** start of Text segment **
Don't use your spud call sign.
Just play an old army so-and-so.
That's it.
Got it, sir.
Great.
And know that you're on your own over there.
No one can come to get you if you get in trouble.
Understood, sir.
So long as my observer is fine with that, we're good to go.
We took off right after sunset the next night.
Pretty wild, that French leave thing.
You had to feel like a badass coming up on the radio, taking French leave.
I was excited about that whole thing.
And then it was just kind of weird to go out.
there and then actually do that.
I'm with the air traffic controller, who we work with air traffic controllers all over
the place.
And then I say, this is Army so-and-so going on French leave.
He just says, Roger.
And that's it.
And I'm off doing all this strange exotic stuff crossing the border into Cambodia.
Had you ever heard some weird pro word like that?
Never.
I had no idea.
And I questioned.
I might have mentioned that in the book.
Why am I going from Fubai all the because Tonseneut Air Base is in Saigon all the way in the south
to fly this mission in Cambodia?
The 73rd Mohawk company is right there in Vung Town near Saigon.
Why don't they get the mission?
And it was because we were the special mission unit, Mohawk unit,
that flew all the out-of-country weird, bizarre, strange stuff.
So, yeah, here we go again.
As it turned out, I don't know if I mentioned this or not,
that turned out to be an early collection effort
of getting information that would be available later
for the Cambodian invasion in 1970
when we went across with a major force that Nixon put us across.
you execute the mission and all went well no one shot at you and eventually you go back to
fu-by yeah flew the mission a few times and then and then went in some strange weather on that last
mission back to sagon and then back to fu-by yeah they did i read that right that when the storm
hits they give you direction like all right you can come back now oh i could i could actually
come back any time i wanted
And we'd usually just got out the weather.
I don't ever remember doing anything stopping for weather,
even the one flight earlier, and we won't go into it.
But it was horrible weather, and I had to get back from Udorn or Ubon to Fubai,
and all the Air Force planes were grounded.
Nobody was flying.
It was horrible, horrible thunderstorms.
And I had a guy with me, one of the louder mokes,
but I had arranged with some donut dollies who were Red Cross workers,
Red Cross volunteers, young ladies,
who did wonderful things to be it up.
At any rate, I had arranged to give them a little tour
of our Mohawk ramp.
So I told Joe, I said, no, we've got to get back to Fubai
and through this horrible, horrible thunderstorm we went.
So, no, we didn't let weather stop us.
In this case, I was done with the mission, I think,
and just heading home, and the weather turned awful
and had this bouncing around, which was fine and normal,
but then lightning hitting the aircraft.
And then we got this thing that was just,
there were a few bizarre experiences.
this was one, started getting
bluish yellow glow around the propellers
and the rain hitting the windshield was glowing like phosphorus
and some of the rain coming through the vents would hit and sting.
And I didn't, we got through all of that and got back
and I described it to someone and then looked it up too
and it sounds like it was something they called St. Elmo's fire.
** end of Text segment **
- _Exercises to complete_:
1: Please return the transcript passage starting with "Don't use your" and going on through "taking French leave.".
2: Answer these questions from the transcript:
(a) How did the air traffic controller reply when the speaker announced going on French leave?
(b) Which Mohawk company does the speaker place near Saigon?
(c) What name does the speaker give for the glow around the propellers during the storm?
** start of Entries **
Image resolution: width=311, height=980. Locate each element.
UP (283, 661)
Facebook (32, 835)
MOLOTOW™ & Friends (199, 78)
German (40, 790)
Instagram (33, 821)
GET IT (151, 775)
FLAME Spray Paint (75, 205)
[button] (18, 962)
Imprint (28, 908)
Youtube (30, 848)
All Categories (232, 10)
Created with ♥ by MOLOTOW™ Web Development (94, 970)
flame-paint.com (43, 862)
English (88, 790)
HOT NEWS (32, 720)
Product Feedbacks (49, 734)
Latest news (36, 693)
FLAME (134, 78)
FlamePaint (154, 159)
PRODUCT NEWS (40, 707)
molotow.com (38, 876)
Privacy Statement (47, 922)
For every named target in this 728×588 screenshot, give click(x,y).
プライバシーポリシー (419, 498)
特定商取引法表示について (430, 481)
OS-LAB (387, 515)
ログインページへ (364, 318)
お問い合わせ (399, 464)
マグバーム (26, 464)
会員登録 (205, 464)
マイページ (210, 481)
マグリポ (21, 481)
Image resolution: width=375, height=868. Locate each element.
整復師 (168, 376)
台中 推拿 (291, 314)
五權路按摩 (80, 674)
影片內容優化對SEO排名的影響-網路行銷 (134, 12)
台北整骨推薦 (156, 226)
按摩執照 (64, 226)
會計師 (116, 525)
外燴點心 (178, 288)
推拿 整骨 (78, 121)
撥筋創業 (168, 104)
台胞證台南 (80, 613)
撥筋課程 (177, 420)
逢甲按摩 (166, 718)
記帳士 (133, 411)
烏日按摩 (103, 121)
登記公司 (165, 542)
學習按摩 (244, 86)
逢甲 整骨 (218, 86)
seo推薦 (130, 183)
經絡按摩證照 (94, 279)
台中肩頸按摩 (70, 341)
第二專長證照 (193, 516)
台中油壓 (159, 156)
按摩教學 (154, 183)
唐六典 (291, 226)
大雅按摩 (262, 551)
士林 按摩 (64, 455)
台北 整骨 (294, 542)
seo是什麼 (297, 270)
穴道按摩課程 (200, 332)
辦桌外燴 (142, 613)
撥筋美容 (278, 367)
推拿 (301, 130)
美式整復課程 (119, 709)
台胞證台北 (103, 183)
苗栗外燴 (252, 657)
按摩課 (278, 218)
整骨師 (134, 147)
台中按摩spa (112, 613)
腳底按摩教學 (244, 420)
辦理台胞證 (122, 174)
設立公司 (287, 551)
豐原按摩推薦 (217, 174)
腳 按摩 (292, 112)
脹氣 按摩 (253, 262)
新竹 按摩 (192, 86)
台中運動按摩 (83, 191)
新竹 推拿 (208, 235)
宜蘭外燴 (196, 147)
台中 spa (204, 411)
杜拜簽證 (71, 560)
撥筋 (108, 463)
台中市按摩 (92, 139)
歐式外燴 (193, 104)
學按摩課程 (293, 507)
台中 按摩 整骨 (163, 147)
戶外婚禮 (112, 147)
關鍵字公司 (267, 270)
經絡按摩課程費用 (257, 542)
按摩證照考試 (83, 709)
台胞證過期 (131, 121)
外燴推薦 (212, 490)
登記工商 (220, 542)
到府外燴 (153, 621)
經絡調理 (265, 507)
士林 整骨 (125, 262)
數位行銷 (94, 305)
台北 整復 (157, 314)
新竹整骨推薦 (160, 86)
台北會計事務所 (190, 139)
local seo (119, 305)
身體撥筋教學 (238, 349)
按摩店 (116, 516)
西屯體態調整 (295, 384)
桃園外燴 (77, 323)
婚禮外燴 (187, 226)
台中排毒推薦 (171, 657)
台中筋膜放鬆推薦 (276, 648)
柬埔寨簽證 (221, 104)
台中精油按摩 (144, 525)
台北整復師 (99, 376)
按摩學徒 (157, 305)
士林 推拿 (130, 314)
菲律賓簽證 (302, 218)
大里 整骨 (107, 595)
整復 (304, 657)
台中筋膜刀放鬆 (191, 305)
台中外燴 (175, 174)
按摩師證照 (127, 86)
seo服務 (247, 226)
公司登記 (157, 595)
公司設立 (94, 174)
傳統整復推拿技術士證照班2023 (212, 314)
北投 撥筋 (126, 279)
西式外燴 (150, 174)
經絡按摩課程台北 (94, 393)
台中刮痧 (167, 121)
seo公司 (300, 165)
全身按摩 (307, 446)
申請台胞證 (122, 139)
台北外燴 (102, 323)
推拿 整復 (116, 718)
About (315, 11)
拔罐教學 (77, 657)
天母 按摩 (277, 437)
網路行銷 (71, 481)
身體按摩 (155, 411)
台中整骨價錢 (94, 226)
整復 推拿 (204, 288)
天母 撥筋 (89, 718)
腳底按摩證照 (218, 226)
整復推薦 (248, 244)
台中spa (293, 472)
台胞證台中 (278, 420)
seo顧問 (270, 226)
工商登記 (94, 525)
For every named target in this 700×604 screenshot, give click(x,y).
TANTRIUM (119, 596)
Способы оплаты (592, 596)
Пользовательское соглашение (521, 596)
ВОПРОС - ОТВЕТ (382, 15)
** end of Entries **
- _Answers by task_:
1:
Don't use your spud call sign.
Just play an old army so-and-so.
That's it.
Got it, sir.
Great.
And know that you're on your own over there.
No one can come to get you if you get in trouble.
Understood, sir.
So long as my observer is fine with that, we're good to go.
We took off right after sunset the next night.
Pretty wild, that French leave thing.
You had to feel like a badass coming up on the radio, taking French leave.

2:
(a) He said, "Roger."
(b) The 73rd Mohawk company.
(c) St. Elmo's fire.